[EXERCISE] Take the listing below and print exactly the lines starting at the line containing "Privacy Policy (253, 2540)" and ending at the line containing "[WhatsApp] (241, 1566)", both ends included, and no others.

[TASK DATA]
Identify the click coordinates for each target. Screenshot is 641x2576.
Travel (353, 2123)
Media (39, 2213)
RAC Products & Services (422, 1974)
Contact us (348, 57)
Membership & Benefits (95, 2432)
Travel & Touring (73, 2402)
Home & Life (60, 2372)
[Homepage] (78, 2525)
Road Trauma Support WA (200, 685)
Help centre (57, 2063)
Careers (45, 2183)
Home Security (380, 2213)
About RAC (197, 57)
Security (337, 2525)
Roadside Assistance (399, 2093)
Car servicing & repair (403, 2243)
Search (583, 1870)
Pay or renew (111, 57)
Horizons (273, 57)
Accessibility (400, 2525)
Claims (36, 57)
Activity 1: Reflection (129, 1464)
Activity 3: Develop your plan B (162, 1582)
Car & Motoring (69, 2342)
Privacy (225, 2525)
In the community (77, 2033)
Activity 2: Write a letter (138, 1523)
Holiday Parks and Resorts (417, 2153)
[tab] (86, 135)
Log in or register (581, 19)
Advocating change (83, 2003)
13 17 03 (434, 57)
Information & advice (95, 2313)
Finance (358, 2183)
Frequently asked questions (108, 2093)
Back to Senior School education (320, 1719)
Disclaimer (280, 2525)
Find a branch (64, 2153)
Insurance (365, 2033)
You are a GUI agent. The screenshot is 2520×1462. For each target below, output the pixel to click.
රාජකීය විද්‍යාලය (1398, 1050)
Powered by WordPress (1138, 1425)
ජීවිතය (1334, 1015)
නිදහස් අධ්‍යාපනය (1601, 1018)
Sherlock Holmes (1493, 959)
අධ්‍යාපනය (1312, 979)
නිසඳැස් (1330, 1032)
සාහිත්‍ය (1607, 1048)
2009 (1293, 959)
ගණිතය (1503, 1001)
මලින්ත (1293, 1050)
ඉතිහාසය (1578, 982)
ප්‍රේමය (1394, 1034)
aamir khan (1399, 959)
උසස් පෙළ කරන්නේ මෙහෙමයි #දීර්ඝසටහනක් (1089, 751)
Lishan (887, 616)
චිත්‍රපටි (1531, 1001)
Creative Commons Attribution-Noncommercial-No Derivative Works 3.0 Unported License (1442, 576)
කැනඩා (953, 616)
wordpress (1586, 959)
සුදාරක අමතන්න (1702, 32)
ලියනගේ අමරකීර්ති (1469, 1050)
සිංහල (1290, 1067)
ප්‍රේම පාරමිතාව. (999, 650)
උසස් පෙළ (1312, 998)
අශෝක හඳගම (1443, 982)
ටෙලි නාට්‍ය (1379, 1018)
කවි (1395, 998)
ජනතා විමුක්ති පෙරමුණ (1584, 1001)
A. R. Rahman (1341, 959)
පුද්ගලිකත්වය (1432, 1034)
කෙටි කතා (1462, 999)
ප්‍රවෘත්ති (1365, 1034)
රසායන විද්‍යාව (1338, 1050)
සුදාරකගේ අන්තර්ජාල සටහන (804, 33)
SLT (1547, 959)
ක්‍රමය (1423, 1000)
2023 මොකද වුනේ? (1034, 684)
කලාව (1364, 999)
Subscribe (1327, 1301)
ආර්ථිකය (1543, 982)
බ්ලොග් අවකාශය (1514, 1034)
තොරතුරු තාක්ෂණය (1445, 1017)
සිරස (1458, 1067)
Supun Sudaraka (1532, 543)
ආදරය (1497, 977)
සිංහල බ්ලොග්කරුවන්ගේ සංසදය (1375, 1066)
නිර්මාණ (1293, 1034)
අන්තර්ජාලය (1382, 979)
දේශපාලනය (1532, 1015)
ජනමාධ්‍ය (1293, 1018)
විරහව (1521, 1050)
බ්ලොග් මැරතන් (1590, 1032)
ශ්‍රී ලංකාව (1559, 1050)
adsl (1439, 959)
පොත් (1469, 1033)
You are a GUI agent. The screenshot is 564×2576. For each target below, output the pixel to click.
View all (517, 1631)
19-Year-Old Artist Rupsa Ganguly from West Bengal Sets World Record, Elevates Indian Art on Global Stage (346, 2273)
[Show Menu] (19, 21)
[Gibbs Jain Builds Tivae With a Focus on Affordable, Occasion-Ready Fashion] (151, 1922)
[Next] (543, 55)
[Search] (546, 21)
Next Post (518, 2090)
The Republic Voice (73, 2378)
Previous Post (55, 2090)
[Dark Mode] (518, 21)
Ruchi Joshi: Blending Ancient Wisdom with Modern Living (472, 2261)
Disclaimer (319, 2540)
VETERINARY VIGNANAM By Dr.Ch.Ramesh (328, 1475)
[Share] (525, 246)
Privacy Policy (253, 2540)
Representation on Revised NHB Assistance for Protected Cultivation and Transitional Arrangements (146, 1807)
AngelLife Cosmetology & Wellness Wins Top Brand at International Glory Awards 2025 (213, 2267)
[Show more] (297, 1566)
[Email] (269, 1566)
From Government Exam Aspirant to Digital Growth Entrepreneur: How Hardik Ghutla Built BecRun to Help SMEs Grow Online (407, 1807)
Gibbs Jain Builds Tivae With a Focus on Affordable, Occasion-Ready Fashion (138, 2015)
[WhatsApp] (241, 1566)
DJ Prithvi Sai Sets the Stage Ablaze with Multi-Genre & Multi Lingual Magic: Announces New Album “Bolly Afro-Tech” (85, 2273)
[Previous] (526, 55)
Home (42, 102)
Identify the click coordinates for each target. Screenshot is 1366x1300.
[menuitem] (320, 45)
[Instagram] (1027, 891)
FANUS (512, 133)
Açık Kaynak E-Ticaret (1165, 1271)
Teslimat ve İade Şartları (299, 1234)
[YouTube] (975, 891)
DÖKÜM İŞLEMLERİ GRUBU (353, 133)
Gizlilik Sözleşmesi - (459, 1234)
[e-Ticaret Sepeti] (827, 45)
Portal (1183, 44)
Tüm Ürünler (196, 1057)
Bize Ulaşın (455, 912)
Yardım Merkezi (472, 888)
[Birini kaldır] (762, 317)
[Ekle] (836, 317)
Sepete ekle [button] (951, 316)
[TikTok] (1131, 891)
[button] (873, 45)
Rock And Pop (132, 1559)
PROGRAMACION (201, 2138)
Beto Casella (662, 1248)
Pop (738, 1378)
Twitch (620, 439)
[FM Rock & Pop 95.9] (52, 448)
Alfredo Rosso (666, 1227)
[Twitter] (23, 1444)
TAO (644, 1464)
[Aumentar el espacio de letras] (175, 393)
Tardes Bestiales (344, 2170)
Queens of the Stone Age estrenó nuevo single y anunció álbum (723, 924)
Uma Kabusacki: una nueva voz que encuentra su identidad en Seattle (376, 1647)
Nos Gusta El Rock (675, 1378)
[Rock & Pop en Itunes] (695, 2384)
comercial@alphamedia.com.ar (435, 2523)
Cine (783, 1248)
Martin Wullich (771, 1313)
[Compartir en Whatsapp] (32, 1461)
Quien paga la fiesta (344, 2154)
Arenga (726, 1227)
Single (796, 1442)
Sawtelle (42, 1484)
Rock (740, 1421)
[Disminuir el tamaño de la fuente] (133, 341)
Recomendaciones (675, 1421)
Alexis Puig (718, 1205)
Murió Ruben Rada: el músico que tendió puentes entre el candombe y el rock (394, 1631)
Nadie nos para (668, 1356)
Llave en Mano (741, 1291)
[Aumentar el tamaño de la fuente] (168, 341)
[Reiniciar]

[ANSWER SPACE]
Privacy Policy (253, 2540)
Representation on Revised NHB Assistance for Protected Cultivation and Transitional Arrangements (146, 1807)
AngelLife Cosmetology & Wellness Wins Top Brand at International Glory Awards 2025 (213, 2267)
[Show more] (297, 1566)
[Email] (269, 1566)
From Government Exam Aspirant to Digital Growth Entrepreneur: How Hardik Ghutla Built BecRun to Help SMEs Grow Online (407, 1807)
Gibbs Jain Builds Tivae With a Focus on Affordable, Occasion-Ready Fashion (138, 2015)
[WhatsApp] (241, 1566)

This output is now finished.